- **WHAT THIS TASK INVOLVES**
Every line of the records below should be restated exactly.

━━━━━ EXERCISE INPUTS ━━━━━

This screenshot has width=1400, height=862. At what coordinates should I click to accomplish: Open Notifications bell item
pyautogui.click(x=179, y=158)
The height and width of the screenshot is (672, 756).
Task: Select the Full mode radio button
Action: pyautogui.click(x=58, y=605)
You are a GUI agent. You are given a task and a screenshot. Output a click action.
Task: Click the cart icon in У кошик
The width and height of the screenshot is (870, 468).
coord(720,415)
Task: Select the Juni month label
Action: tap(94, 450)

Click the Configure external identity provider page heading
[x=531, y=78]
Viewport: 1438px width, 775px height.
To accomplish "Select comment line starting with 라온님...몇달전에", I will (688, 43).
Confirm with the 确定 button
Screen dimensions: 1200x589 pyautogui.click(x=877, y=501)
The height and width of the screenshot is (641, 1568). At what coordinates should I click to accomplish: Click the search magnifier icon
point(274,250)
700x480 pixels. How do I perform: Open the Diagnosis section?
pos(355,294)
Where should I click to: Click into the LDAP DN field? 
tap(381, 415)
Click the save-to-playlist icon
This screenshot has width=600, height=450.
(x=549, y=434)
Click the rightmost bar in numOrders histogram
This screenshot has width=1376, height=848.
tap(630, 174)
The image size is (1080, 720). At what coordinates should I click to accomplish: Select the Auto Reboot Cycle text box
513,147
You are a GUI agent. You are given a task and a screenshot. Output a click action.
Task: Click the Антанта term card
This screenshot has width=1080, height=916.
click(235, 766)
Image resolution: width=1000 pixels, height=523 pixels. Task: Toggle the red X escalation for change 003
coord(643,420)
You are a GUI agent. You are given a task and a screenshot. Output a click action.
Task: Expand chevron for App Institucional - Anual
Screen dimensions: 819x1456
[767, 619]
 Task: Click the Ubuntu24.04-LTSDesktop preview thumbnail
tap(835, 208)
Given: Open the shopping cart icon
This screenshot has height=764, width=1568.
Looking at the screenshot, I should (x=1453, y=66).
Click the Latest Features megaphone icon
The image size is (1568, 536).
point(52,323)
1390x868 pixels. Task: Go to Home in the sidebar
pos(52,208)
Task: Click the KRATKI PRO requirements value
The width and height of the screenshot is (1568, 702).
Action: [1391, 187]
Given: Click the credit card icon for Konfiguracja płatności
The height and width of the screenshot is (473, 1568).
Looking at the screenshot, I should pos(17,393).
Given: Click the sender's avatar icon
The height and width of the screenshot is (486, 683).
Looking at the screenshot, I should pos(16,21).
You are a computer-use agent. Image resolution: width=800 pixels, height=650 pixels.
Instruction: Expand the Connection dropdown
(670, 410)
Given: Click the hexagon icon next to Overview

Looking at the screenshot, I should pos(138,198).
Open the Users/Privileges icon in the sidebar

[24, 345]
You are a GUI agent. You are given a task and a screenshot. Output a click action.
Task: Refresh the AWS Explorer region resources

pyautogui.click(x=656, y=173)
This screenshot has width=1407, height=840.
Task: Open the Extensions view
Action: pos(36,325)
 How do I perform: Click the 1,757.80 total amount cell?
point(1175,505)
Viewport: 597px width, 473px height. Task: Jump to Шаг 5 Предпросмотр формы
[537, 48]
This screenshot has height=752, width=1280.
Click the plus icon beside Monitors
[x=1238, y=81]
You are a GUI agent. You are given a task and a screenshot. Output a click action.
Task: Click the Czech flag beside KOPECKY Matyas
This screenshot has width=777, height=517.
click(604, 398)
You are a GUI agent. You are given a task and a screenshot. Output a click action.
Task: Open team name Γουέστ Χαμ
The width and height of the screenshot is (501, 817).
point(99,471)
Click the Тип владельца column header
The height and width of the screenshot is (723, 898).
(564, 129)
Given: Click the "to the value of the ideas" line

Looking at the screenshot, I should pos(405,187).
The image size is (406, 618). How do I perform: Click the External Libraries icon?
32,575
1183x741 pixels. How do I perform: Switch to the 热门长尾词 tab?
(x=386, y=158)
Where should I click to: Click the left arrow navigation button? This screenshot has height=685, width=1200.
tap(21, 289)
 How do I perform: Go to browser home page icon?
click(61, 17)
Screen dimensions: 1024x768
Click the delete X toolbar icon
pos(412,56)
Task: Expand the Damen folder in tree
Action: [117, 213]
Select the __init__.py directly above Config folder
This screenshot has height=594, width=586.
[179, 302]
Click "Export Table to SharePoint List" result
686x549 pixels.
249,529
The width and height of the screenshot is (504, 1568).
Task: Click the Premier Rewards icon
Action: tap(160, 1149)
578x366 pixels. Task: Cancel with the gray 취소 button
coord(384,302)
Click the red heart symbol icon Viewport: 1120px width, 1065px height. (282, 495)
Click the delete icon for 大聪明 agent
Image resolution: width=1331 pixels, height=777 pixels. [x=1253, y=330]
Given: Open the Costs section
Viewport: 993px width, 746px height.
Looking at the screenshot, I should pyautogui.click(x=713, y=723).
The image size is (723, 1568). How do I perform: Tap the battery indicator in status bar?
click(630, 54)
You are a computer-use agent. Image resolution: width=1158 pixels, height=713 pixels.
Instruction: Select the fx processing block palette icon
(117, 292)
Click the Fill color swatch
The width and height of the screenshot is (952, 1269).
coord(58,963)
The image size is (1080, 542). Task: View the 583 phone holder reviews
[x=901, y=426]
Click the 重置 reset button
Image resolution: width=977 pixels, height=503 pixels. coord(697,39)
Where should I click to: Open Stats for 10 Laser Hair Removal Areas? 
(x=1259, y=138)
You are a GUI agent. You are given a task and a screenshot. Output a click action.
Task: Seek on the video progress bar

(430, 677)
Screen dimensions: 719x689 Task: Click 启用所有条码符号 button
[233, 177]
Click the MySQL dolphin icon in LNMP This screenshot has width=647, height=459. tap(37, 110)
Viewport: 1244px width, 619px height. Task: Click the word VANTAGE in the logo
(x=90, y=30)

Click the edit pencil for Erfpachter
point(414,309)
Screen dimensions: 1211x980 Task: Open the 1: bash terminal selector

━━━━━

- **RESULT FOR THIS EXERCISE**
This screenshot has width=1400, height=862. At what coordinates should I click to accomplish: Open Notifications bell item
pyautogui.click(x=179, y=158)
The height and width of the screenshot is (672, 756).
Task: Select the Full mode radio button
Action: pyautogui.click(x=58, y=605)
You are a GUI agent. You are given a task and a screenshot. Output a click action.
Task: Click the cart icon in У кошик
The width and height of the screenshot is (870, 468).
coord(720,415)
Task: Select the Juni month label
Action: tap(94, 450)

Click the Configure external identity provider page heading
[x=531, y=78]
Viewport: 1438px width, 775px height.
To accomplish "Select comment line starting with 라온님...몇달전에", I will (688, 43).
Confirm with the 确定 button
Screen dimensions: 1200x589 pyautogui.click(x=877, y=501)
The height and width of the screenshot is (641, 1568). At what coordinates should I click to accomplish: Click the search magnifier icon
point(274,250)
700x480 pixels. How do I perform: Open the Diagnosis section?
pos(355,294)
Where should I click to: Click into the LDAP DN field? 
tap(381, 415)
Click the save-to-playlist icon
This screenshot has width=600, height=450.
(x=549, y=434)
Click the rightmost bar in numOrders histogram
This screenshot has width=1376, height=848.
tap(630, 174)
The image size is (1080, 720). At what coordinates should I click to accomplish: Select the Auto Reboot Cycle text box
513,147
You are a GUI agent. You are given a task and a screenshot. Output a click action.
Task: Click the Антанта term card
This screenshot has width=1080, height=916.
click(235, 766)
Image resolution: width=1000 pixels, height=523 pixels. Task: Toggle the red X escalation for change 003
coord(643,420)
You are a GUI agent. You are given a task and a screenshot. Output a click action.
Task: Expand chevron for App Institucional - Anual
Screen dimensions: 819x1456
[767, 619]
 Task: Click the Ubuntu24.04-LTSDesktop preview thumbnail
tap(835, 208)
Given: Open the shopping cart icon
This screenshot has height=764, width=1568.
Looking at the screenshot, I should (x=1453, y=66).
Click the Latest Features megaphone icon
The image size is (1568, 536).
point(52,323)
1390x868 pixels. Task: Go to Home in the sidebar
pos(52,208)
Task: Click the KRATKI PRO requirements value
The width and height of the screenshot is (1568, 702).
Action: [1391, 187]
Given: Click the credit card icon for Konfiguracja płatności
The height and width of the screenshot is (473, 1568).
Looking at the screenshot, I should pos(17,393).
Given: Click the sender's avatar icon
The height and width of the screenshot is (486, 683).
Looking at the screenshot, I should pos(16,21).
You are a computer-use agent. Image resolution: width=800 pixels, height=650 pixels.
Instruction: Expand the Connection dropdown
(670, 410)
Given: Click the hexagon icon next to Overview

Looking at the screenshot, I should pos(138,198).
Open the Users/Privileges icon in the sidebar

[24, 345]
You are a GUI agent. You are given a task and a screenshot. Output a click action.
Task: Refresh the AWS Explorer region resources

pyautogui.click(x=656, y=173)
This screenshot has width=1407, height=840.
Task: Open the Extensions view
Action: pos(36,325)
 How do I perform: Click the 1,757.80 total amount cell?
point(1175,505)
Viewport: 597px width, 473px height. Task: Jump to Шаг 5 Предпросмотр формы
[537, 48]
This screenshot has height=752, width=1280.
Click the plus icon beside Monitors
[x=1238, y=81]
You are a GUI agent. You are given a task and a screenshot. Output a click action.
Task: Click the Czech flag beside KOPECKY Matyas
This screenshot has width=777, height=517.
click(604, 398)
You are a GUI agent. You are given a task and a screenshot. Output a click action.
Task: Open team name Γουέστ Χαμ
The width and height of the screenshot is (501, 817).
point(99,471)
Click the Тип владельца column header
The height and width of the screenshot is (723, 898).
(564, 129)
Given: Click the "to the value of the ideas" line

Looking at the screenshot, I should pos(405,187).
The image size is (406, 618). How do I perform: Click the External Libraries icon?
32,575
1183x741 pixels. How do I perform: Switch to the 热门长尾词 tab?
(x=386, y=158)
Where should I click to: Click the left arrow navigation button? This screenshot has height=685, width=1200.
tap(21, 289)
 How do I perform: Go to browser home page icon?
click(61, 17)
Screen dimensions: 1024x768
Click the delete X toolbar icon
pos(412,56)
Task: Expand the Damen folder in tree
Action: [117, 213]
Select the __init__.py directly above Config folder
This screenshot has height=594, width=586.
[179, 302]
Click "Export Table to SharePoint List" result
686x549 pixels.
249,529
The width and height of the screenshot is (504, 1568).
Task: Click the Premier Rewards icon
Action: tap(160, 1149)
578x366 pixels. Task: Cancel with the gray 취소 button
coord(384,302)
Click the red heart symbol icon Viewport: 1120px width, 1065px height. (282, 495)
Click the delete icon for 大聪明 agent
Image resolution: width=1331 pixels, height=777 pixels. [x=1253, y=330]
Given: Open the Costs section
Viewport: 993px width, 746px height.
Looking at the screenshot, I should pyautogui.click(x=713, y=723).
The image size is (723, 1568). How do I perform: Tap the battery indicator in status bar?
click(630, 54)
You are a computer-use agent. Image resolution: width=1158 pixels, height=713 pixels.
Instruction: Select the fx processing block palette icon
(117, 292)
Click the Fill color swatch
The width and height of the screenshot is (952, 1269).
coord(58,963)
The image size is (1080, 542). Task: View the 583 phone holder reviews
[x=901, y=426]
Click the 重置 reset button
Image resolution: width=977 pixels, height=503 pixels. coord(697,39)
Where should I click to: Open Stats for 10 Laser Hair Removal Areas? 
(x=1259, y=138)
You are a GUI agent. You are given a task and a screenshot. Output a click action.
Task: Seek on the video progress bar

(430, 677)
Screen dimensions: 719x689 Task: Click 启用所有条码符号 button
[233, 177]
Click the MySQL dolphin icon in LNMP This screenshot has width=647, height=459. tap(37, 110)
Viewport: 1244px width, 619px height. Task: Click the word VANTAGE in the logo
(x=90, y=30)

Click the edit pencil for Erfpachter
point(414,309)
Screen dimensions: 1211x980 Task: Open the 1: bash terminal selector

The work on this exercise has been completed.